» TASK INSTRUCTIONS
Copy out every line of the records where the string "size" occurs.

» DATA RECORDS
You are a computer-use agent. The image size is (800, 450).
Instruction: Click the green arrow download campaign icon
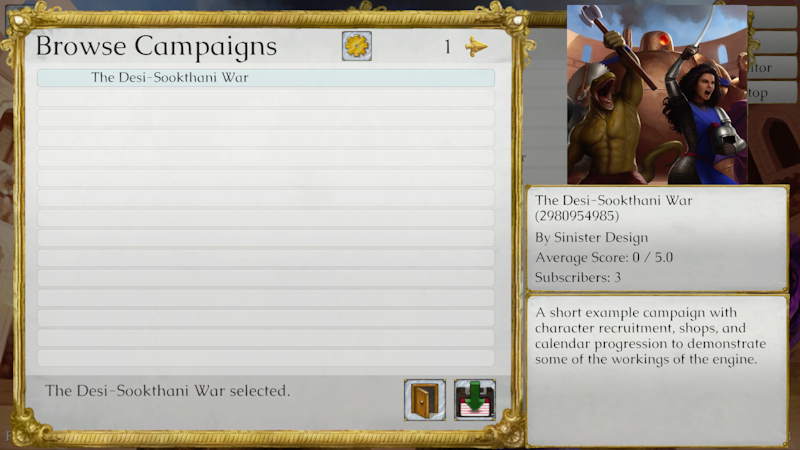474,400
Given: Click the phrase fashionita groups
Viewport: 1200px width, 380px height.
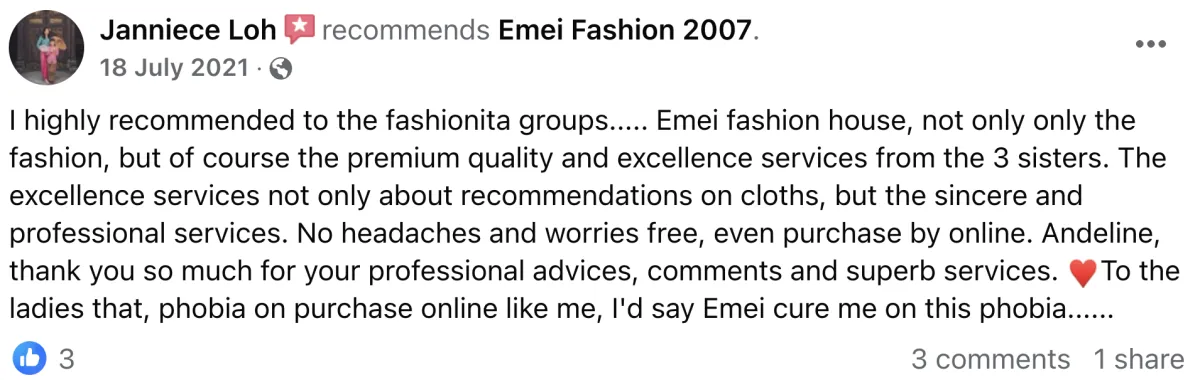Looking at the screenshot, I should point(510,122).
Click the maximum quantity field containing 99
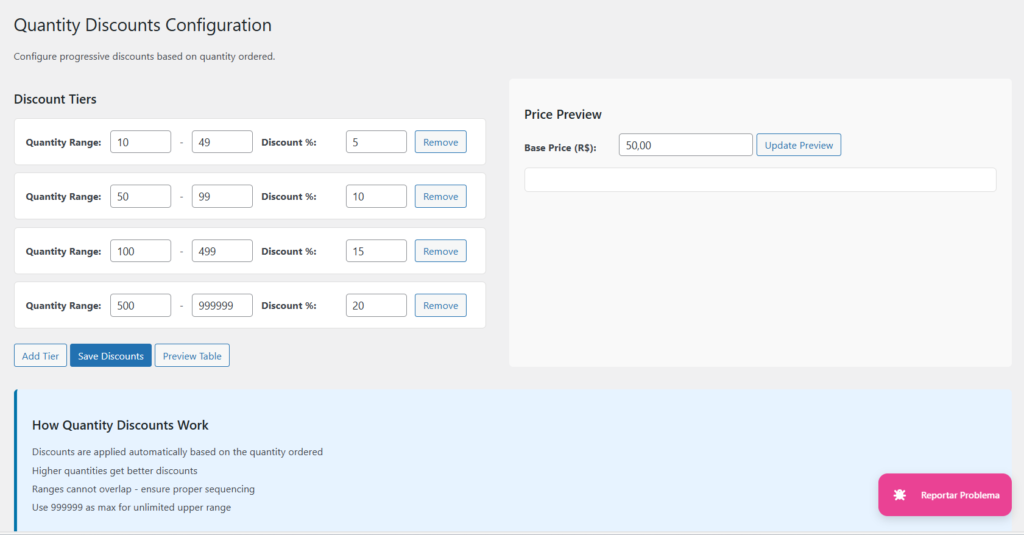The width and height of the screenshot is (1024, 535). tap(221, 197)
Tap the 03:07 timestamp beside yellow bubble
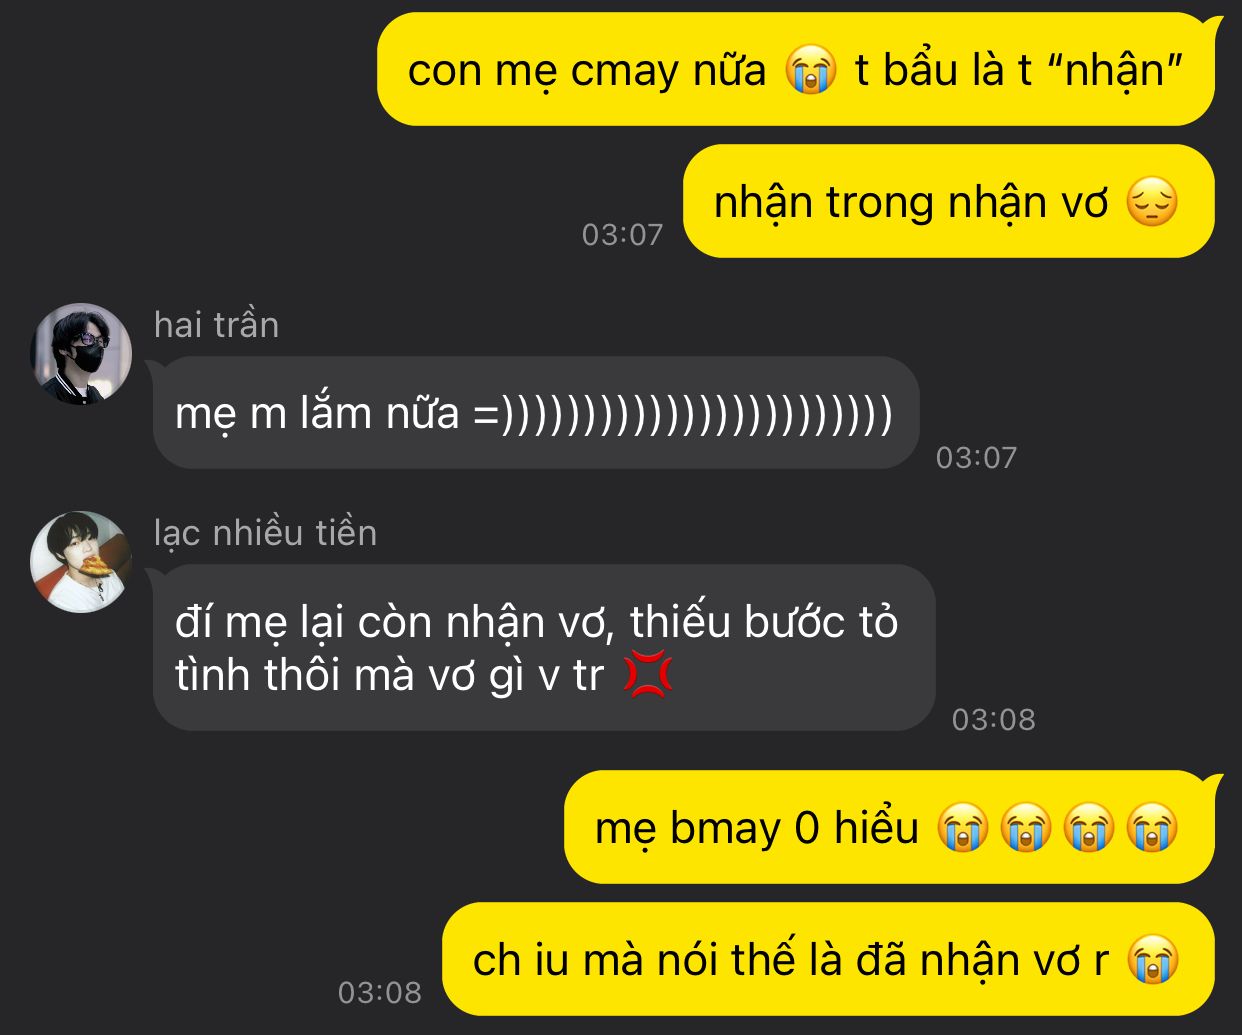This screenshot has width=1242, height=1035. 622,235
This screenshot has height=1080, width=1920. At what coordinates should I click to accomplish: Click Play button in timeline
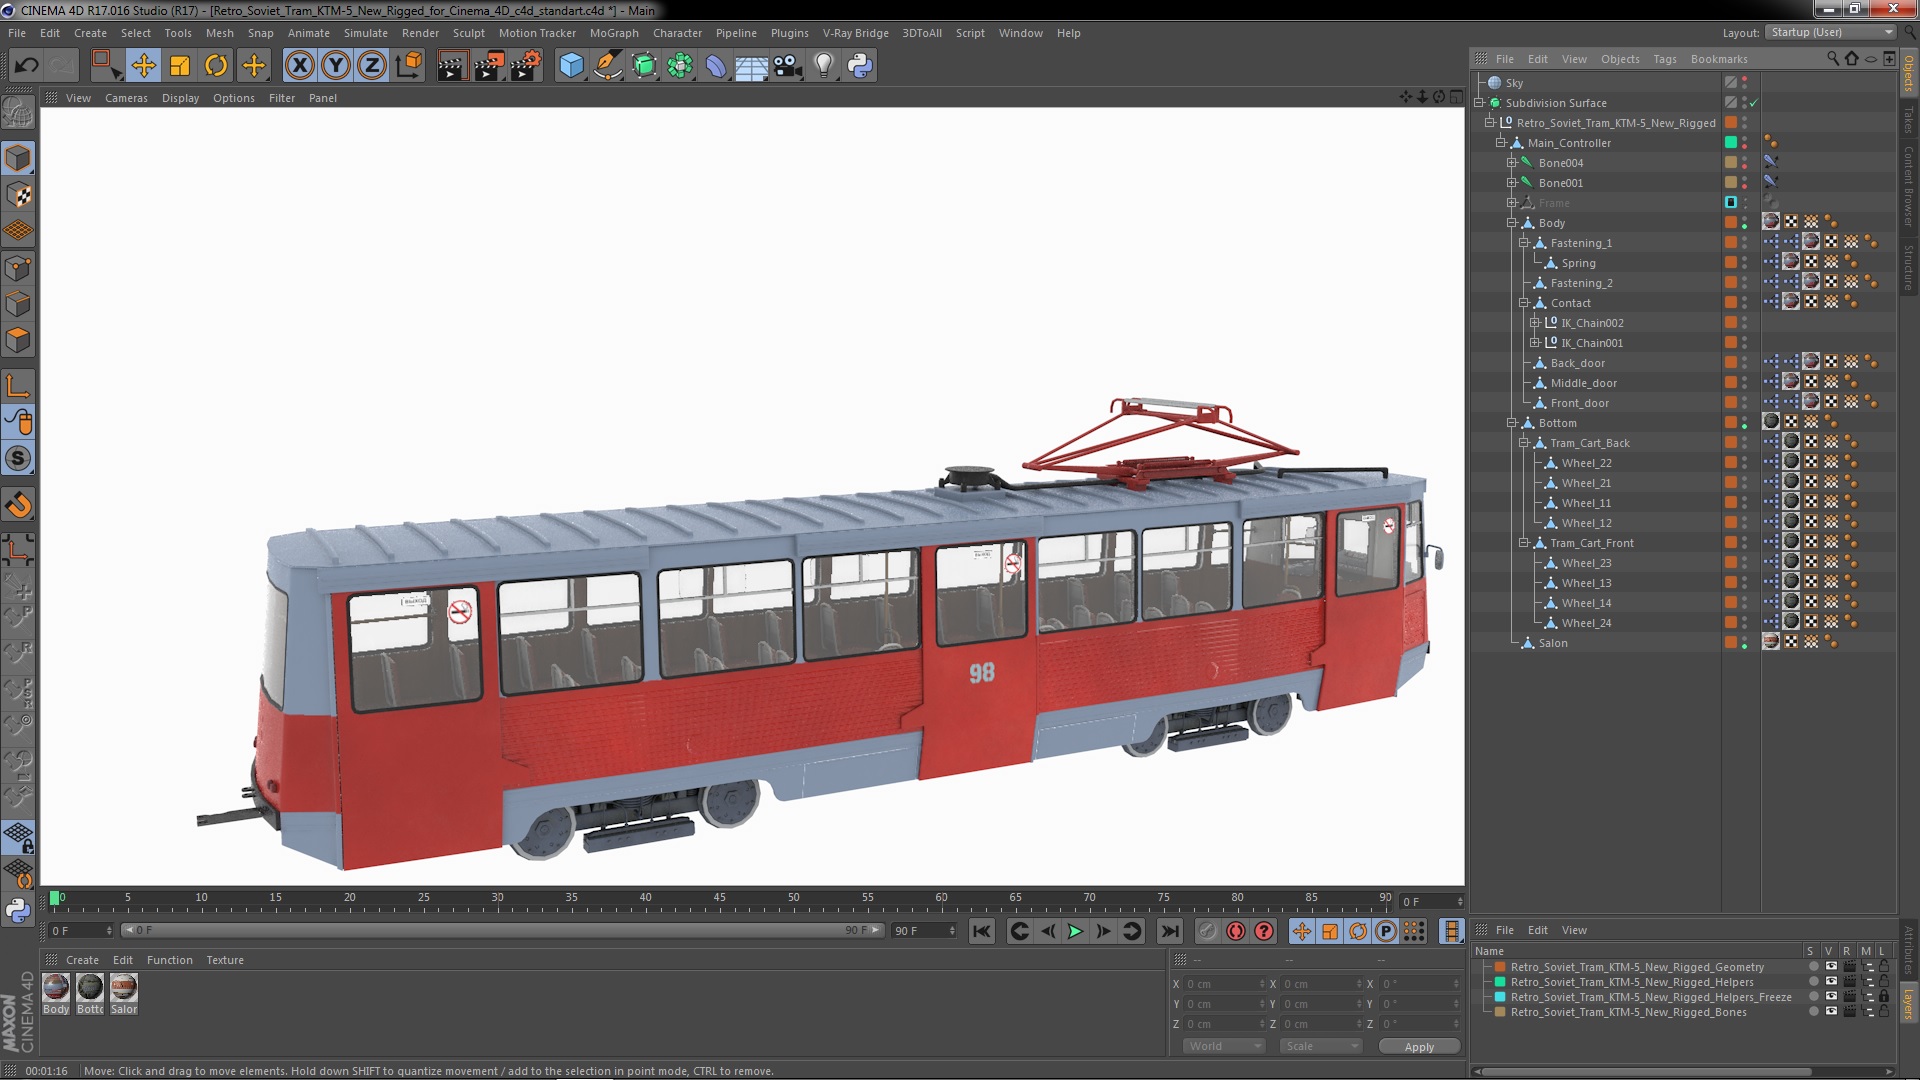click(x=1075, y=931)
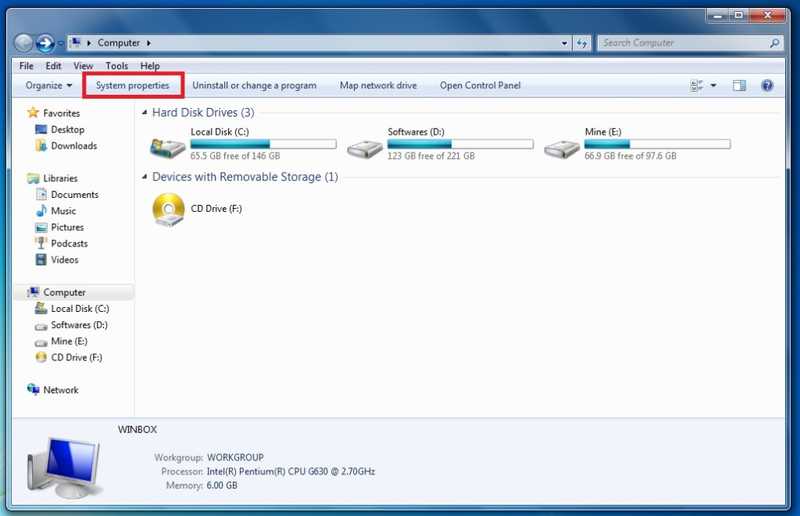Click Uninstall or change a program
Viewport: 800px width, 516px height.
pyautogui.click(x=254, y=86)
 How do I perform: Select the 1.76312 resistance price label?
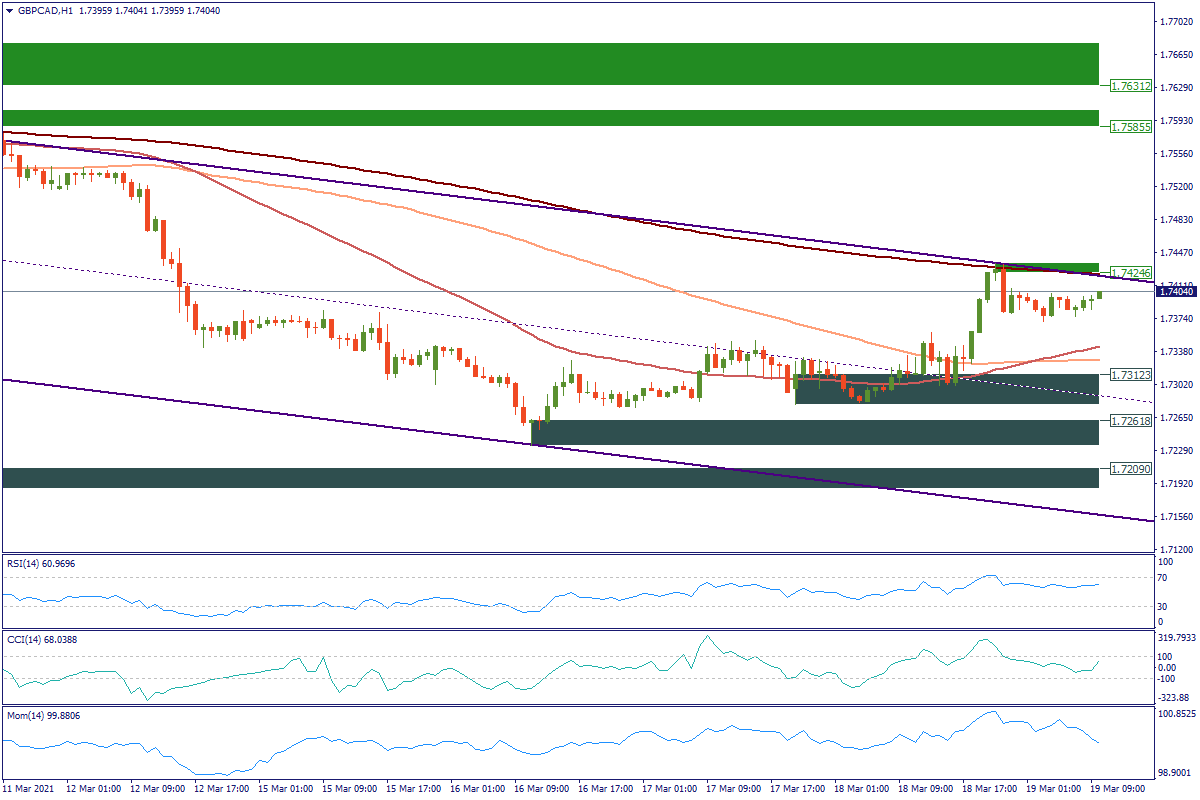click(1130, 86)
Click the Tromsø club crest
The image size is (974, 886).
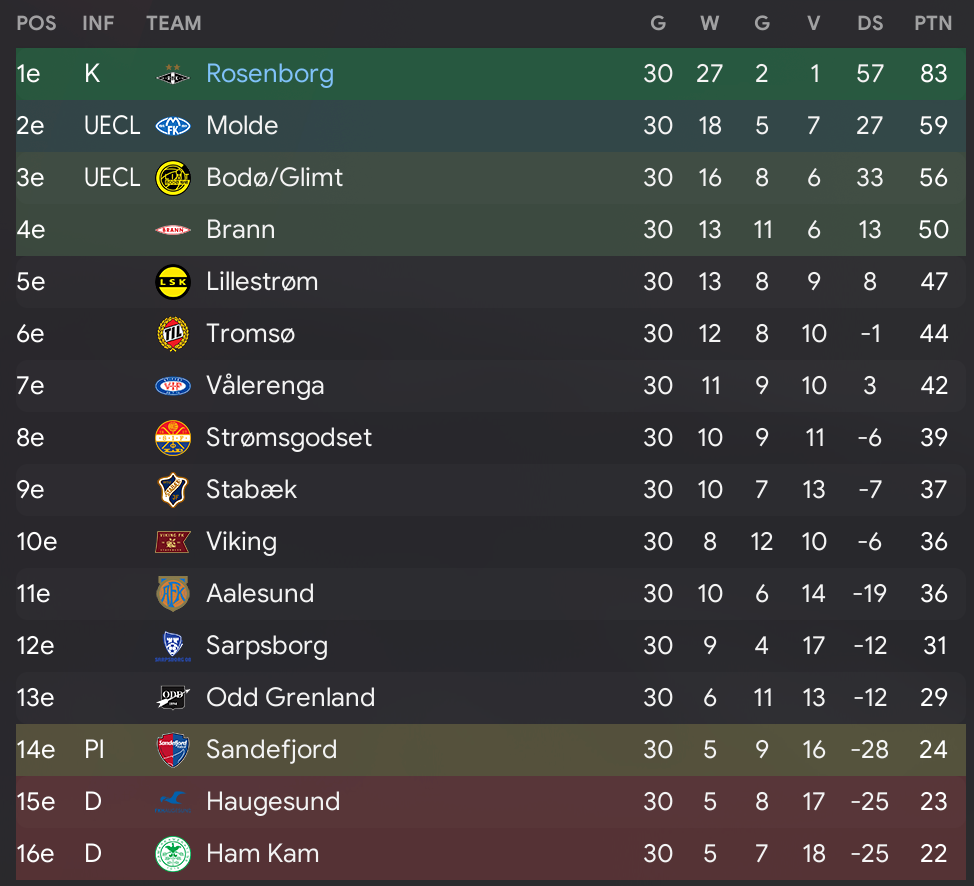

» WRITTEN RESPONSE
You are a computer-use agent. The image size is (800, 450).
The image size is (974, 886).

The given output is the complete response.